Consignes:
(1) Relevez, dans l'extrait sur le congrès de la Soummam, tous les verbes au futur simple qui introduisent des propos rapportés.
(2) Prolongez l'extrait sur le congrès de la Soummam à partir de sa dernière phrase.

Extrait du texte:
# # # # # # #

Le deuxième élément qui aida à prendre conscience que le parti-Etat avec sa pensée unique « n’était pas une projection conforme au combat libérateur fut le congrès de la Soummam » déclarera celui que l’on désigne comme l’acteur qui aura le plus contribué à remettre dans le débat public un congrès que le pouvoir d’après-guerre avait tenu à étouffer et même disqualifier. Plus nous avancions dans nos investigations expliquera le fondateur du RCD, plus nous constations que la conduite de la guerre de libération fut le produit d’un consensus autour d’un objectif : l’indépendance et d’une matrice démocratique où le pouvoir ne serait ni militaire ni théocratique. « Par ailleurs, nous avions noté que le découpage politico-militaire du pays effectué à la Soummam recouvrait, pour l’essentiel, les régions naturelles du pays » soulignera-t-il.

# # # # # # #

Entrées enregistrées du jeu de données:
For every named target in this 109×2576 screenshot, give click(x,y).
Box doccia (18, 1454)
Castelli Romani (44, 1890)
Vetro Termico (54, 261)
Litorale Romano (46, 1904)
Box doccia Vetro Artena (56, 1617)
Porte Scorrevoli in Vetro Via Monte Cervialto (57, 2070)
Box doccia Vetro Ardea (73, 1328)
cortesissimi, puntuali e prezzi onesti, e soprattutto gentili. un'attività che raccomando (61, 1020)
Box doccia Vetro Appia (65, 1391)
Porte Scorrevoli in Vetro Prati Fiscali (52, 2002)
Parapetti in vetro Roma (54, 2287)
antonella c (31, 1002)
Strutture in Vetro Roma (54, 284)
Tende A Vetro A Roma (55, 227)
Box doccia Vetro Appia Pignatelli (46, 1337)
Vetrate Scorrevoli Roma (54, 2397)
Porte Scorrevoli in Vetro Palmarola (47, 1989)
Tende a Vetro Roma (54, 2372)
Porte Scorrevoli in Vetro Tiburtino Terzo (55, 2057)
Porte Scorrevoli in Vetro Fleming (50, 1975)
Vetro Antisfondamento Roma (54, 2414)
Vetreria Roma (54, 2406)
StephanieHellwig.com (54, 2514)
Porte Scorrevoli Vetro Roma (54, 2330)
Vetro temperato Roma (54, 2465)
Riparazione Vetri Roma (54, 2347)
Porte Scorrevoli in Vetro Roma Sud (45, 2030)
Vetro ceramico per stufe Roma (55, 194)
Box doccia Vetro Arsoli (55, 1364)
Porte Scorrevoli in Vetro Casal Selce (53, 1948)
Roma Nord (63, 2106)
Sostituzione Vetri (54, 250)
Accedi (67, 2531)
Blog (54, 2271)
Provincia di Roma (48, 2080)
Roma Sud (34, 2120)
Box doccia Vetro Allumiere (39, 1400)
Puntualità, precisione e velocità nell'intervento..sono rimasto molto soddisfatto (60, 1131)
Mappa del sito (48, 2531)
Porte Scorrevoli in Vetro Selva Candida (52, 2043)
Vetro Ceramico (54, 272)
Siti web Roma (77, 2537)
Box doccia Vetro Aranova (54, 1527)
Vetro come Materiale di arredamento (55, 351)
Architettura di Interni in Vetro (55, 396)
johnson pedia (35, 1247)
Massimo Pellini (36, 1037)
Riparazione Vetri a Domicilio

# # # # # # #

Réponses fournies:
(1) déclarera, expliquera, soulignera

(2)
Mais le complexe du colonisé des dirigeants de l’époque aura faussé le départ de la naissance algérienne, « Le mimétisme a fait qu’ils ont repris tout simplement le schéma institutionnel de la France ». Un mimétisme qui n’arrêtera pas de se développer puisqu’au jacobinisme s’ajouta le léninisme puis l’islamisme qui ont accouché d’un pouvoir et d’une société de violence, déplorera Saïd Sadi.

Comment extirper de la violence le combat amazigh et les luttes démocratiques ?

Pour Saïd Sadi, toutes les actions prises pendant les événements d’avril 80 ont été réfléchies et encadrées pour éviter le recours à la violence.  

« Le débat fut la seule arme efficace contre l’arbitraire en 1980 Nous nous sommes absolument interdits de répondre par la violence et ça a payé… puisqu’il n’y pas eu un seul mort »,

fera-t-il observer.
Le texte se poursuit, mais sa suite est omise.